TASK TO COMPLETE
Every line containing the word "beside" is to be copied from the data below.

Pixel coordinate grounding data
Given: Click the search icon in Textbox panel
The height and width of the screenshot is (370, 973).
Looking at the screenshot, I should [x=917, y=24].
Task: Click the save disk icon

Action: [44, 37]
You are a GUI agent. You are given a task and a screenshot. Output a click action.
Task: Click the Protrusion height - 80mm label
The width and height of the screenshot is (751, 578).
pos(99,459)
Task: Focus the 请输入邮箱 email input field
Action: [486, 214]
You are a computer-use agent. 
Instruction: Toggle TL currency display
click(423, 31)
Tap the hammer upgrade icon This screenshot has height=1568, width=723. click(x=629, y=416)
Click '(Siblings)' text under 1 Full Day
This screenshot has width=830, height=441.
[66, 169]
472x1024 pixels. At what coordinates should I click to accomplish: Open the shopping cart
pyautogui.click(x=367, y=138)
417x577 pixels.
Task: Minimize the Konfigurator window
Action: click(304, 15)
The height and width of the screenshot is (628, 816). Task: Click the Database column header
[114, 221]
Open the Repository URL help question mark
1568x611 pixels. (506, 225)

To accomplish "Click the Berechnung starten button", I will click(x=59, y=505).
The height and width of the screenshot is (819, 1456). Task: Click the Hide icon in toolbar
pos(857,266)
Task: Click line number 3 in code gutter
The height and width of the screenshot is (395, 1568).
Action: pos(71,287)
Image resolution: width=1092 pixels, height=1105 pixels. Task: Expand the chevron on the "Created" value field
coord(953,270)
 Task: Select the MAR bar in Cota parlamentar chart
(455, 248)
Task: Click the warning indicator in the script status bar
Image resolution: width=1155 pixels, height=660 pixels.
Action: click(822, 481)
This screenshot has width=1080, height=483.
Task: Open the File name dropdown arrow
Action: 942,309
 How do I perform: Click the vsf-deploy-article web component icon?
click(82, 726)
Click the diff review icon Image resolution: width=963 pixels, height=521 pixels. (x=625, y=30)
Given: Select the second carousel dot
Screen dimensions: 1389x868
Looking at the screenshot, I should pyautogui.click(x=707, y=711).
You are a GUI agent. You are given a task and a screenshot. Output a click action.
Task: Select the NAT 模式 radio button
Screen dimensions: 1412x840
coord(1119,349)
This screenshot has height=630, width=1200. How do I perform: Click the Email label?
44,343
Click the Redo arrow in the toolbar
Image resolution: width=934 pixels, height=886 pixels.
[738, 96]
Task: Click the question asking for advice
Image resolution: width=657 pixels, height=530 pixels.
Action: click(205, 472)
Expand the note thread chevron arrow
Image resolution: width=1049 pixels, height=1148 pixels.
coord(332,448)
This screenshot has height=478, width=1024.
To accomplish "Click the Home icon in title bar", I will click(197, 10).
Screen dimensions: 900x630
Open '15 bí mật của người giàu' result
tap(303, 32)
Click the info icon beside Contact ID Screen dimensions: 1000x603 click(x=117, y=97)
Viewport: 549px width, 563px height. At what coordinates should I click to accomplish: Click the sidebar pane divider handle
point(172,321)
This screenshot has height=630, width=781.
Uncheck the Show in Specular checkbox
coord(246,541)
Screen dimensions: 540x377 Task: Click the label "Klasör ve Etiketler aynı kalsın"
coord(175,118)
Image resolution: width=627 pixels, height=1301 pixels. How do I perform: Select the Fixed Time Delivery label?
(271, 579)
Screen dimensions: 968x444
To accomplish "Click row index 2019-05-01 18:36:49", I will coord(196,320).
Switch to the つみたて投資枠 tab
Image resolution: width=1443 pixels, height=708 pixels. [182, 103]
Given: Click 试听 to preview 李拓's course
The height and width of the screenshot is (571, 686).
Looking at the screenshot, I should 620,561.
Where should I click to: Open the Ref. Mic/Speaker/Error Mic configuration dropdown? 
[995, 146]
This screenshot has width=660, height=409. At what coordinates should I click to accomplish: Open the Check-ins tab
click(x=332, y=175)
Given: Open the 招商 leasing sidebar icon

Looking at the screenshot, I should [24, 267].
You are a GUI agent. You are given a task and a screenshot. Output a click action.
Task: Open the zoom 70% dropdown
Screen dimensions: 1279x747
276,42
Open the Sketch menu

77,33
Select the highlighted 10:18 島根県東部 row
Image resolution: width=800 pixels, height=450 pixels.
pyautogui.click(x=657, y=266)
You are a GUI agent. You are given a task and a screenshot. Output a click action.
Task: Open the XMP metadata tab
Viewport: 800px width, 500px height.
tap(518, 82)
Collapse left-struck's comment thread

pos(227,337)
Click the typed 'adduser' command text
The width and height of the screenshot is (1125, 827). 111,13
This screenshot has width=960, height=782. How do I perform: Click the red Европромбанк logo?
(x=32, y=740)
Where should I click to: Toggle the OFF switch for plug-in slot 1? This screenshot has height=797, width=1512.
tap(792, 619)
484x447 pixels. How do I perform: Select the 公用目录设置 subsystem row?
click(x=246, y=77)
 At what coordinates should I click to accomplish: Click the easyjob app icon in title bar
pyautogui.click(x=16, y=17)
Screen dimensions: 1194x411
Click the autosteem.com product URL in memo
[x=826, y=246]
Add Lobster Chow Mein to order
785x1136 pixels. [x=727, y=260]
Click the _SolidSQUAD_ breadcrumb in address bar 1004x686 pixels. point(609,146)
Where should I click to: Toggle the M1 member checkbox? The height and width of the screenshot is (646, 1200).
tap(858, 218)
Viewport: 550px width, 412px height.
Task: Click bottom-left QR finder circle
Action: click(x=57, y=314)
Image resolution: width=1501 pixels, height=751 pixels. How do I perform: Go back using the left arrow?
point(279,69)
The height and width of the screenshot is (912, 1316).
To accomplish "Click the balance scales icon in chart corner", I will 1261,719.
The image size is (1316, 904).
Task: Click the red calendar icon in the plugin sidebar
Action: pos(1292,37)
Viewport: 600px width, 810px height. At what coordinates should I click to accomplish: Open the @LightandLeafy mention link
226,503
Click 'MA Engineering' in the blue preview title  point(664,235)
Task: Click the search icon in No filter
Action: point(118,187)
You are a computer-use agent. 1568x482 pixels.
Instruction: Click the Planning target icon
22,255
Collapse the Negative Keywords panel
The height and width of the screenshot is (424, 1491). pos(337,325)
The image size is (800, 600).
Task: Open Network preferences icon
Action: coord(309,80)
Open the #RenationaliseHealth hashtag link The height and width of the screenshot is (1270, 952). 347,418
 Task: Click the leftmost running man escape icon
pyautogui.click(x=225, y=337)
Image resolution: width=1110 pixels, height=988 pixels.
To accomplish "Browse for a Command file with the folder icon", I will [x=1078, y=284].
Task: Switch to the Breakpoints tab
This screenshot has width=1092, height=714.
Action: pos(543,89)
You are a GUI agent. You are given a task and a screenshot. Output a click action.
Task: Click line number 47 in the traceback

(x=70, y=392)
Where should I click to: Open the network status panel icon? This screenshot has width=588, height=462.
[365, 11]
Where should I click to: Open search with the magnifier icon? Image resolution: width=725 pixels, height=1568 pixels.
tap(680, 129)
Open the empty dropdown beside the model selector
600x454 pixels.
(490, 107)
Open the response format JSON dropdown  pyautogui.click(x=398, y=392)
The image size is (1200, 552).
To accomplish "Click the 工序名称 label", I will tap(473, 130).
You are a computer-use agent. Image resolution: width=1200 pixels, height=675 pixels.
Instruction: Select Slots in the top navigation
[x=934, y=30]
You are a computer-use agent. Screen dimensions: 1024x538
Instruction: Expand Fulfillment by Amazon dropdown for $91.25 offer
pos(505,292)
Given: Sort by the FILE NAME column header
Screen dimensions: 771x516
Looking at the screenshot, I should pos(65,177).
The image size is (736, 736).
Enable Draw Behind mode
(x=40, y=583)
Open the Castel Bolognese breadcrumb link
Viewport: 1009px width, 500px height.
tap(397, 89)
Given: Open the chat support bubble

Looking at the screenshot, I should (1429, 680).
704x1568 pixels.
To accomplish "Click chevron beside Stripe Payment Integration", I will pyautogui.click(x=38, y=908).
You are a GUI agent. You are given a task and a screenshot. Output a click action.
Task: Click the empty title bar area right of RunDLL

SOLUTION
Click the info icon beside Contact ID Screen dimensions: 1000x603 click(x=117, y=97)
Open the empty dropdown beside the model selector
To accomplish "Click chevron beside Stripe Payment Integration", I will pyautogui.click(x=38, y=908).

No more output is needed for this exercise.